The default is Strategy=>Quotient, which works as follows:

compute the first components of the syzygies of

`map R++((dual FJ)**FI --> (dual FJ) ** G.`

If Strategy=>Iterate then quotient first computes the quotient I1 by the first generator of J. It then checks whether this quotient already annihilates the second generator of J mod I. If so, it goes on to the third generator; else it intersects I1 with the quotient of I by the second generator to produce a new I1. It then iterates this process, working through the generators one at a time.

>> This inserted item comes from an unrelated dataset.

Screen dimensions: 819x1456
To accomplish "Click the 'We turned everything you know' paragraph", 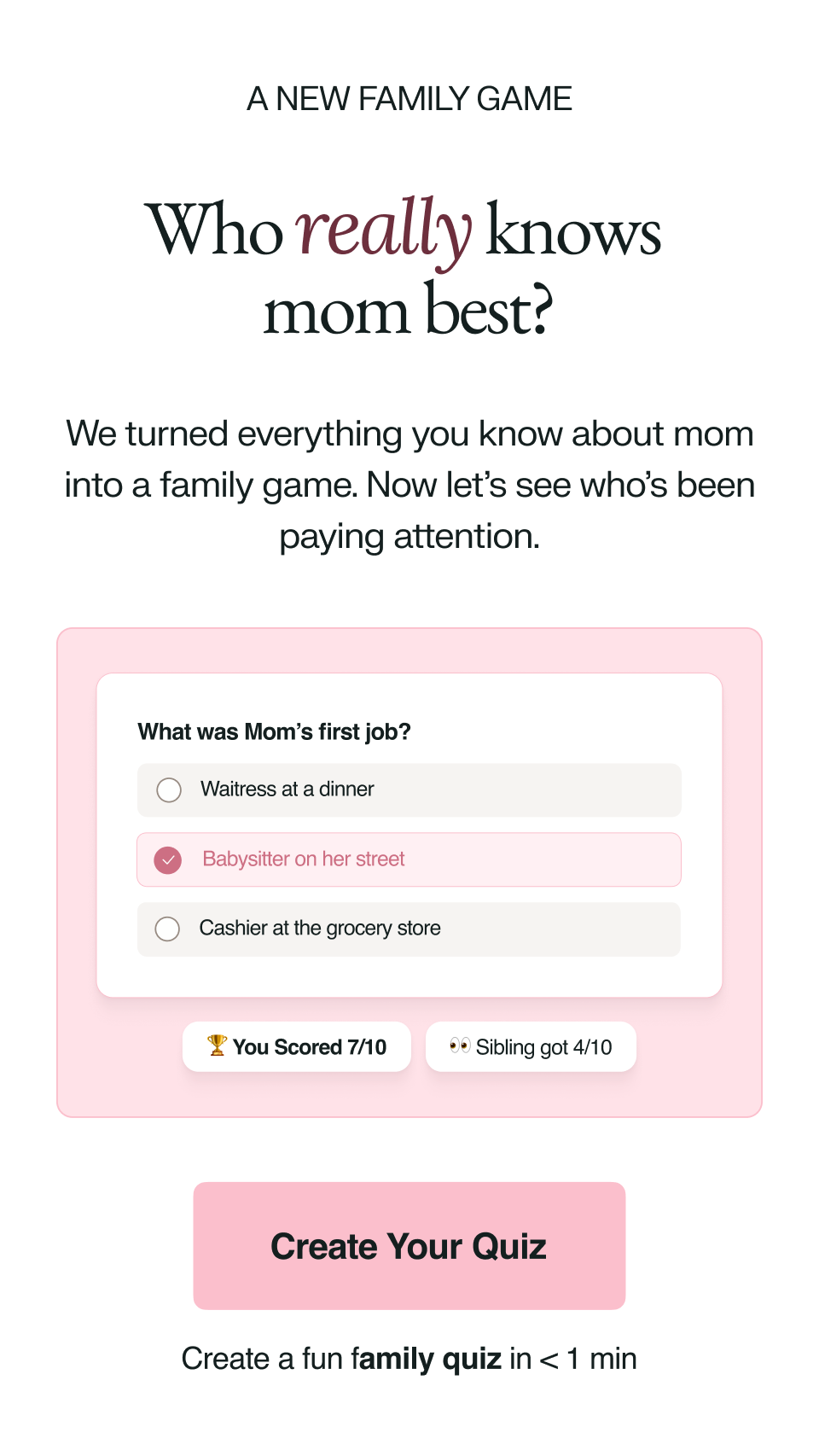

To use Strategy=>Linear the argument J must be a principal ideal, generated by a linear form. A change of variables is made so that this linear form becomes the last variable. Then a reverse lex Gröbner basis is used, and the quotient of the initial ideal by the last variable is computed combinatorially. This set of monomial is then lifted back to a set of generators for the quotient.

For further information see for example Exercise 15.41 in Eisenbud's Commutative Algebra with a View Towards Algebraic Geometry.

The following examples show timings for the different strategies.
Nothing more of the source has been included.